ROADSHarvester v1a1 README

ROADSHarvester version 1 alpha 1

README

Version: $Id: README.html,v 1.20 1997/02/19 15:21:25 lisap Exp $

This file is also available at <URL:http://www.ukoln.ac.uk/roads/harvester/v1a1/README.html>

What is this

This is the first alpha release of the ROADSHarvester package. This package provides a combine-harvester for the ROADS software - adding the following functionality:

Automatic generation of metadata to 'pump-prime' ROADS records as part of the process of manually creating resource descriptions. Records created in this way can currently be based on either the DOCUMENT or the SERVICE template type.
Web robot based bulk-harvesting of records into a ROADS database based on the URLs listed in another ROADS database. Typically, all the records created in this way will be based on the DOCUMENT template type.

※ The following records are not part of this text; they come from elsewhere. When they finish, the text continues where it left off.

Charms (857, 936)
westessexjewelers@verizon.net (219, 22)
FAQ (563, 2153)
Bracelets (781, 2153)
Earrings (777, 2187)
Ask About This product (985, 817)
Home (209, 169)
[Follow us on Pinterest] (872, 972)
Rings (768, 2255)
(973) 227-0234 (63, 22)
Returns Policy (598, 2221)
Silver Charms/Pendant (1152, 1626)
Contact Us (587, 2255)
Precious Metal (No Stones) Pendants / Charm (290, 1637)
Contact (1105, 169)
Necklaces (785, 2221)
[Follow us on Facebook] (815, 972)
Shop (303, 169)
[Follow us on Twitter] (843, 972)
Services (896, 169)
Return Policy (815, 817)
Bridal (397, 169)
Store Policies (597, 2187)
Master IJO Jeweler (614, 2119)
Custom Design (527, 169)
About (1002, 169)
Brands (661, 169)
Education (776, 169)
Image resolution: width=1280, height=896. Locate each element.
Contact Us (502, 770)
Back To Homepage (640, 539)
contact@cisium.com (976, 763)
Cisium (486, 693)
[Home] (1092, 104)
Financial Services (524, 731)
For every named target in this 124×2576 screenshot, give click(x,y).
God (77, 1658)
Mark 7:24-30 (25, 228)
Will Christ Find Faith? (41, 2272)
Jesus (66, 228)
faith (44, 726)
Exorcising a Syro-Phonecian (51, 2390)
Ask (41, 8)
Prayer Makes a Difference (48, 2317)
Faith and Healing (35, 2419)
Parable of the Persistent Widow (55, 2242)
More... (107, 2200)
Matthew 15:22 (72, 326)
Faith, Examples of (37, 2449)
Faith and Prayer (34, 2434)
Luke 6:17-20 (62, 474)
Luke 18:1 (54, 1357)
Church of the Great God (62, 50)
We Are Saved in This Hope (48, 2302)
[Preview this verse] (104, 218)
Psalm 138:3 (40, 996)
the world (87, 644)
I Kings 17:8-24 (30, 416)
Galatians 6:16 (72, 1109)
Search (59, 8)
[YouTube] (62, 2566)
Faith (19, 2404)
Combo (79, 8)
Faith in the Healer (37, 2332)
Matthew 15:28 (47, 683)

In the current release all this functionality relies on the Harvest suite of tools. These must be installed on the system that is running ROADS prior to installing this package.

Please note...

This documentation is not yet fully complete!

...but it should be enough for you to get things working. And finally...

THIS IS ALPHA SOFTWARE - Use with care!

Dependencies

ROADS version 1 (or above)
Harvest version 1.4 (pl 2 ?)
Perl MD5 package (from CPAN)

Installation

I'm going to assume that you've already installed ROADS and Harvest. If you're really reading this without having already installed the ROADS software then I suggest that you start at the very beginning (it's a very good place to start) and read the ROADS home page at <URL:http://www.ukoln.ac.uk/roads/>. Full details of how to install Harvest are given in the "Harvest User's Manual" that is available from the Harvest home page at <URL:http://harvest.cs.colorado.edu/>.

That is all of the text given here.